Circus teaches at Notre Dame

Richard Tedesco

Some students from the Notre Dame School in New Hyde Park became circus performers this week – without running away from home.

The National Circus Project brought its Greatest Show in Schools to the private Catholic school last week as the Parents Activity as Volunteers for Education paid for the first return appearance of the group since they first came to Notre Dame several years ago.

The National Circus Project, formed as the non-profit Educational Specialists Inc in 1984, does outreach programs for schools, where it has put on 10,000 performances and 50,000 workshops since its inception.

The group’s week-long work with students at Notre Dame began with an assembly for grades Pre-K through eight, with two Circus Project’s artists-in-residence demonstrating basic circus skills, aimed at improving motor skills and self-esteem for all the students, according to Notre Dame principal Caryn Durkin.

Basic skills workshops were held for the entire student body, coordinated by Notre Dame physical education teacher Kristina LoCastro.

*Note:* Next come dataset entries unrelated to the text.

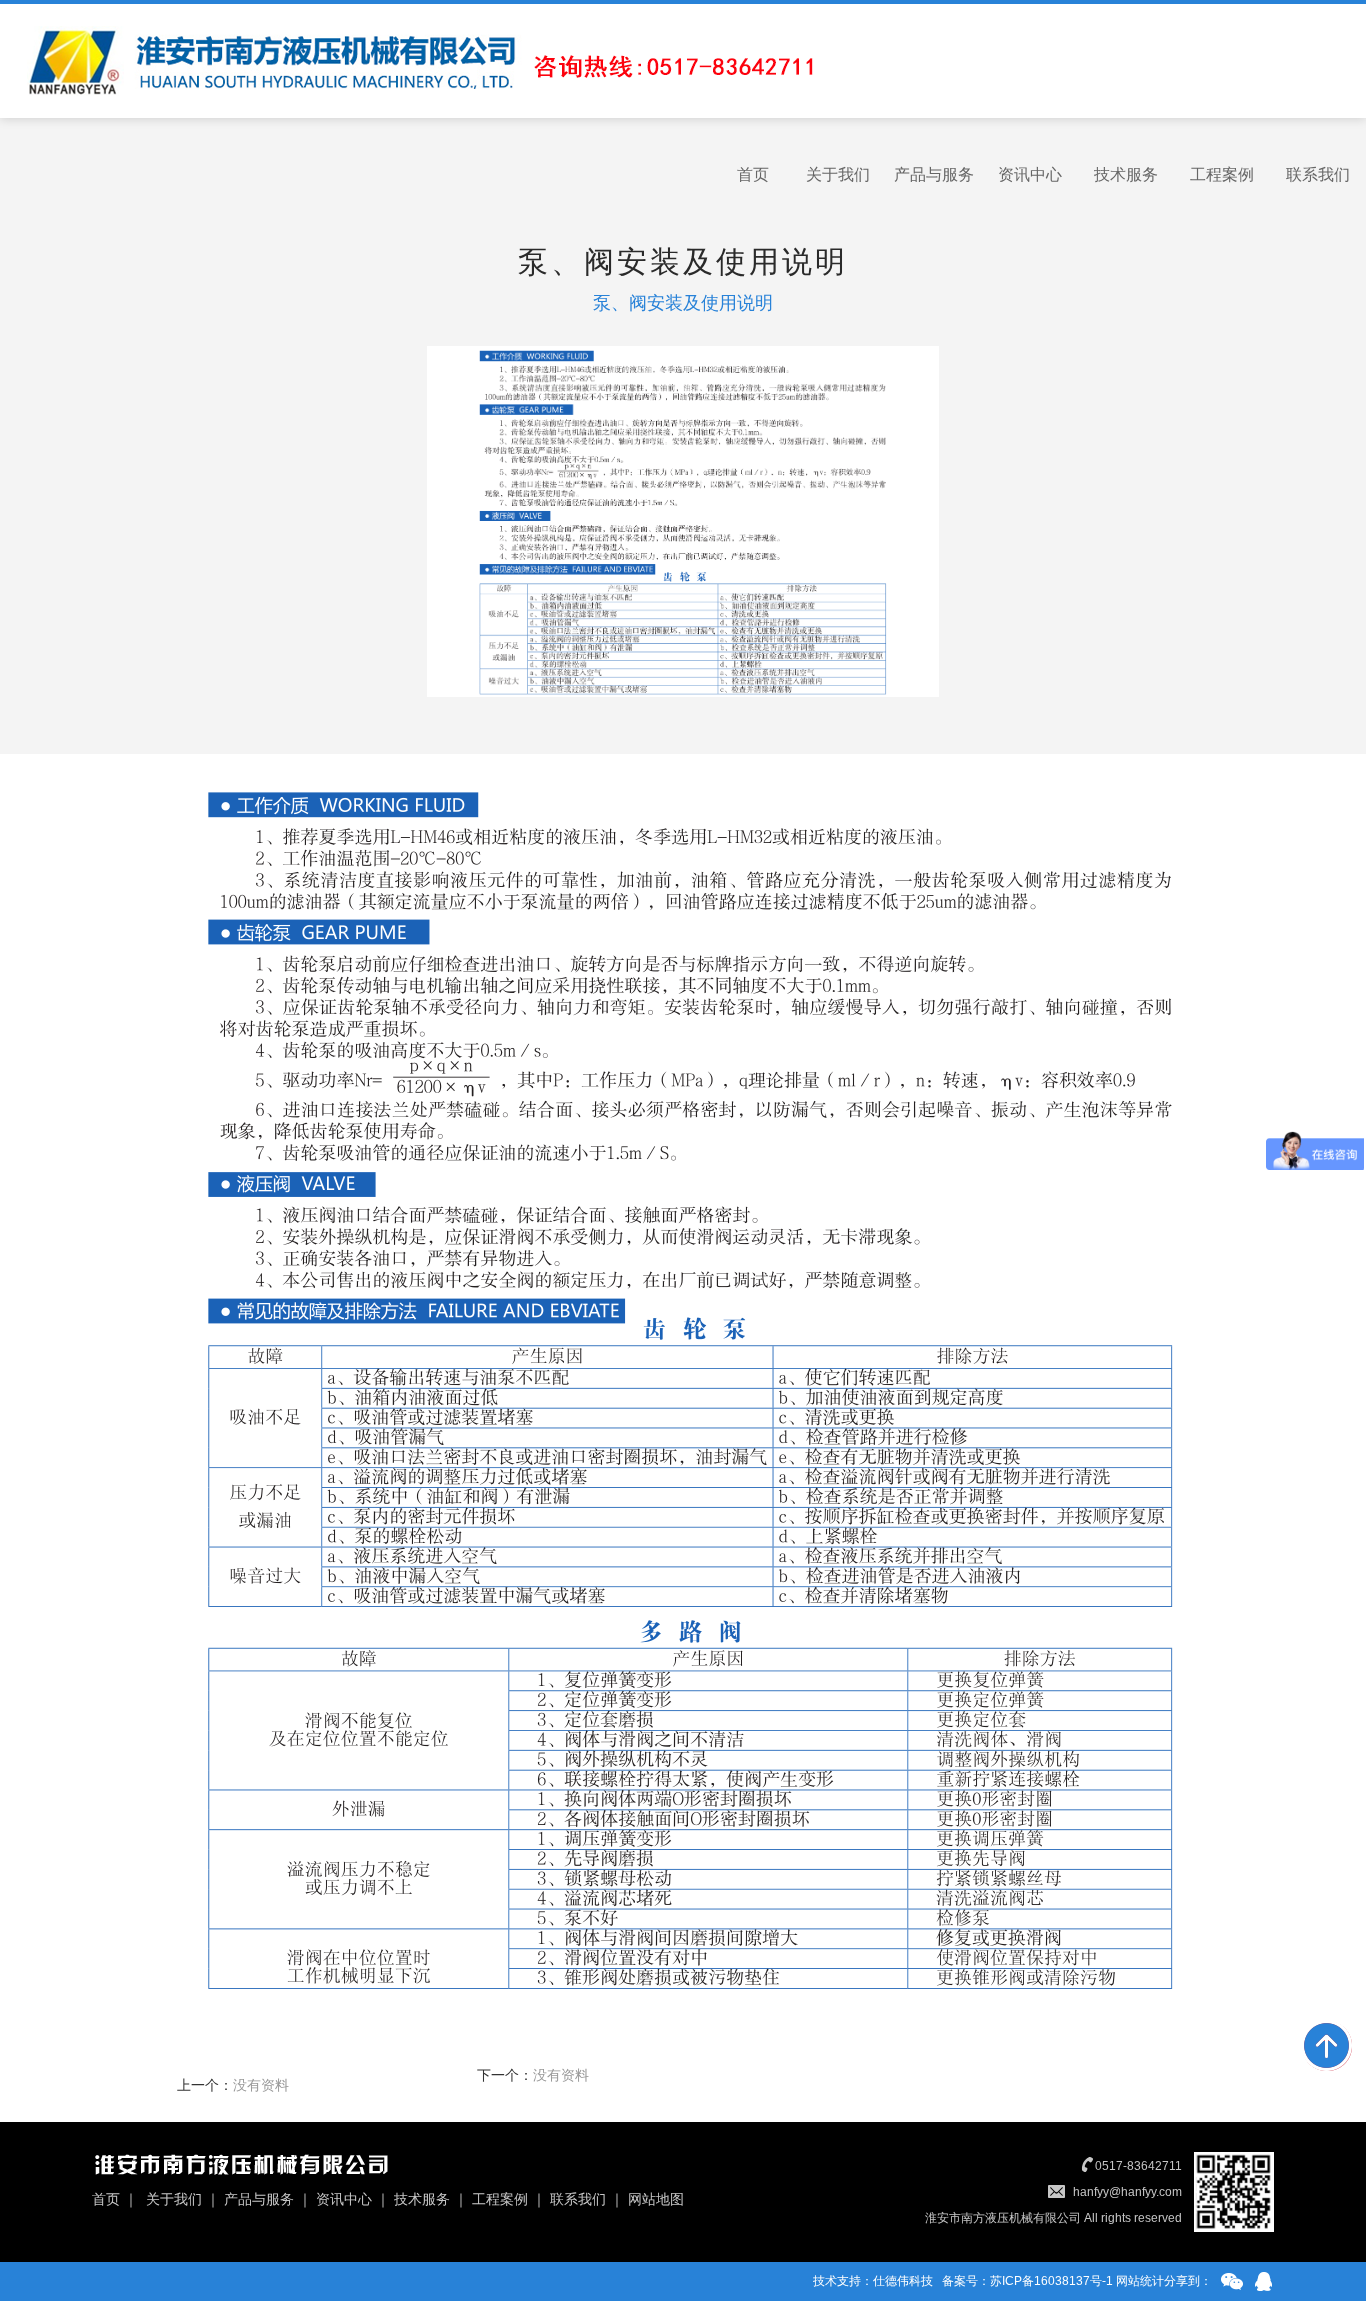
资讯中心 (1030, 174)
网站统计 (1140, 2281)
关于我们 (838, 174)
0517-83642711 (1138, 2166)
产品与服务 (934, 174)
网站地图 (656, 2199)
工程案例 (1222, 174)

Selected groups of students in grades 4,6 and 8 were given more in-depth, intensive instruction in daily 40-minute sessions throughout the week, with a performance for parents on Friday night as the climactic event.

“They produced a show,” Durkin said. “Students are seeing first-hand that practice and motivation make even a difficult skill easy to learn.”

The young students learned a full set of circus performance skills, including plate-spinning, juggling, stilt-walking, tumbling, doing tricks with a diablo yo-yo and using devil sticks, balancing and manipulating one stick with two others.

When they weren’t physically engaged in mastering circus stunts, the students explored circus themes in their daily class work, through stories, mathematics problems, science questions and vocabulary all related to circus life.

For the Friday night performance, the Notre Dame gym was decorated with paintings and posters the students produced in art classes during the week.

A circus-themed supper of pizza, popcorn and cotton candy was served in the cafeteria preceding the children’s show in the gym on Friday.

Approximately 120 students participated in the Friday night performance with was a “big hit” with their parents, according to Durkin, who said she hopes to have the National Circus Project return to the school for another week of workshops in a couple of years.

“The best part was seeing the sense of fun that the children had and the self-confidence they built up by learning those things in so short a time,” Durkin said.